AbstractThis thesis explores and challenges the dominant understanding in the literature that there is a clear binary and hierarchical distinction between the absolute forum internum and qualified forum externum in the architecture of the right to freedom of thought, conscience and religion in Article 9 of the European Convention on Human Rights (ECHR) and the jurisprudence of the European Court of Human Rights (ECtHR).
This thesis argues — based on a detailed analysis of ECHR Article 9, related international instruments and travaux préparatoires, and all Article 9 jurisprudence in English and French from the 1960s to the present day — that the traditional understanding of Article 9 in the literature is not founded textually or jurisprudentially. It contends that the forum internum and forum externum aspects of Article 9 are interrelated and should be understood on a conceptual continuum ranging from the forum internum to the forum externum because the forum internum is always relevant, to some degree, in Article 9 complaints.

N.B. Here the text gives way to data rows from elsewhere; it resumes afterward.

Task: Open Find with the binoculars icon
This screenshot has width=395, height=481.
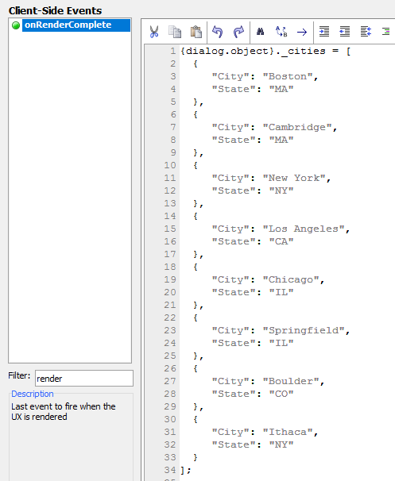Action: click(x=260, y=32)
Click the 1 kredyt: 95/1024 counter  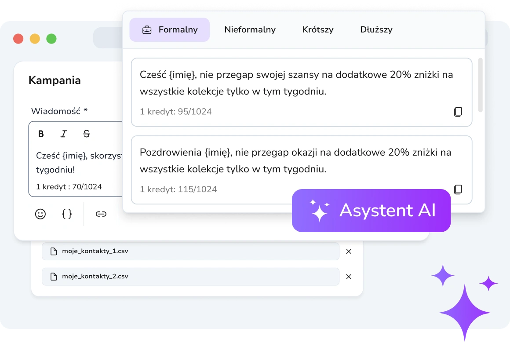tap(175, 112)
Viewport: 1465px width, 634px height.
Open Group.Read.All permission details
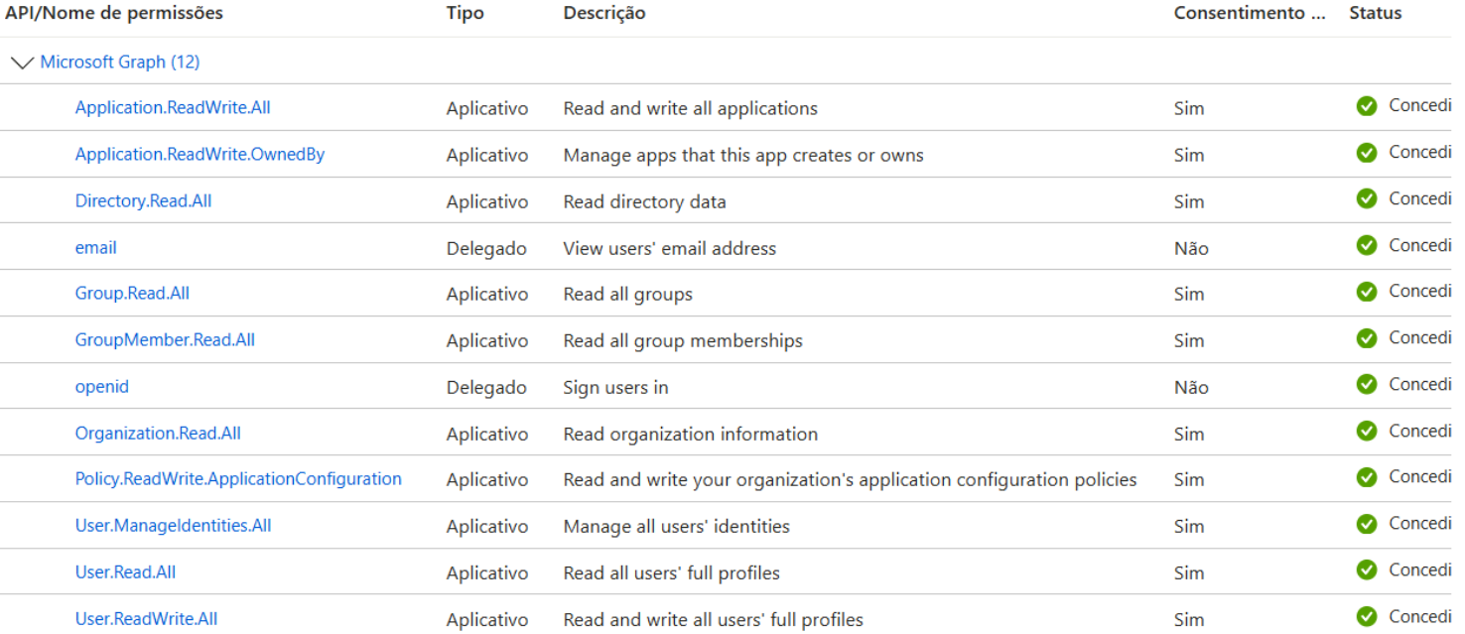click(132, 294)
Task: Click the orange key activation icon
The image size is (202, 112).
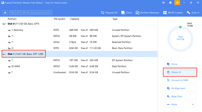Action: (x=177, y=3)
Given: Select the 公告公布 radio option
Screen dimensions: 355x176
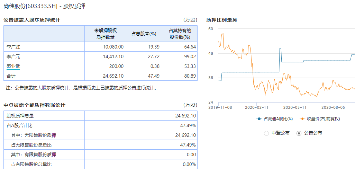Looking at the screenshot, I should pyautogui.click(x=299, y=133).
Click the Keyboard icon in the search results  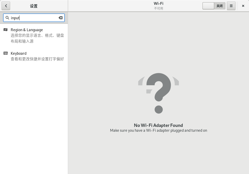pyautogui.click(x=6, y=53)
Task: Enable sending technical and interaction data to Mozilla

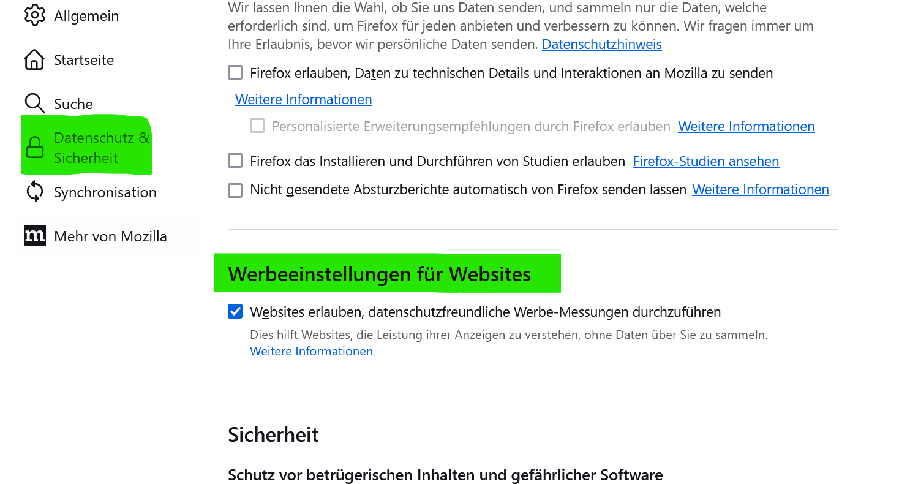Action: pos(235,73)
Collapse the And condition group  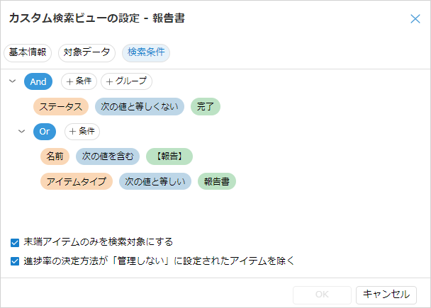pyautogui.click(x=13, y=81)
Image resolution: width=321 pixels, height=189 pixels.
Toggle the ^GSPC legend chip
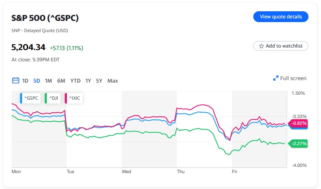click(x=30, y=98)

Whilst the degree of forum internum relevance is the principal factor that the ECtHR uses to ascertain the strength of an applicant’s complaint, it is not the determining factor in Article 9 cases; the ECtHR balances factors indicating a violation (primarily, but not only, forum internum relevance) with countervailing factors indicating no violation, in order to reach its decision. As such, in terms of grouping Article 9 cases, this thesis suggests that it is easier to understand the jurisprudence if one thinks of it in terms of a series of concentric circles, rather than as a binary framework. In the loose concentric circles model, forum internum relevance is strongest and countervailing factors are weakest in the innermost circle, forum internum relevance is weakest and countervailing factors are strongest in the outermost circle, and forum internum relevance and countervailing factors are at their most contested in the middle circle.
This thesis contends that this radical reconceptualisation of the place of the forum internum and forum externum in Article 9 and the jurisprudence has implications for both academics and practitioners.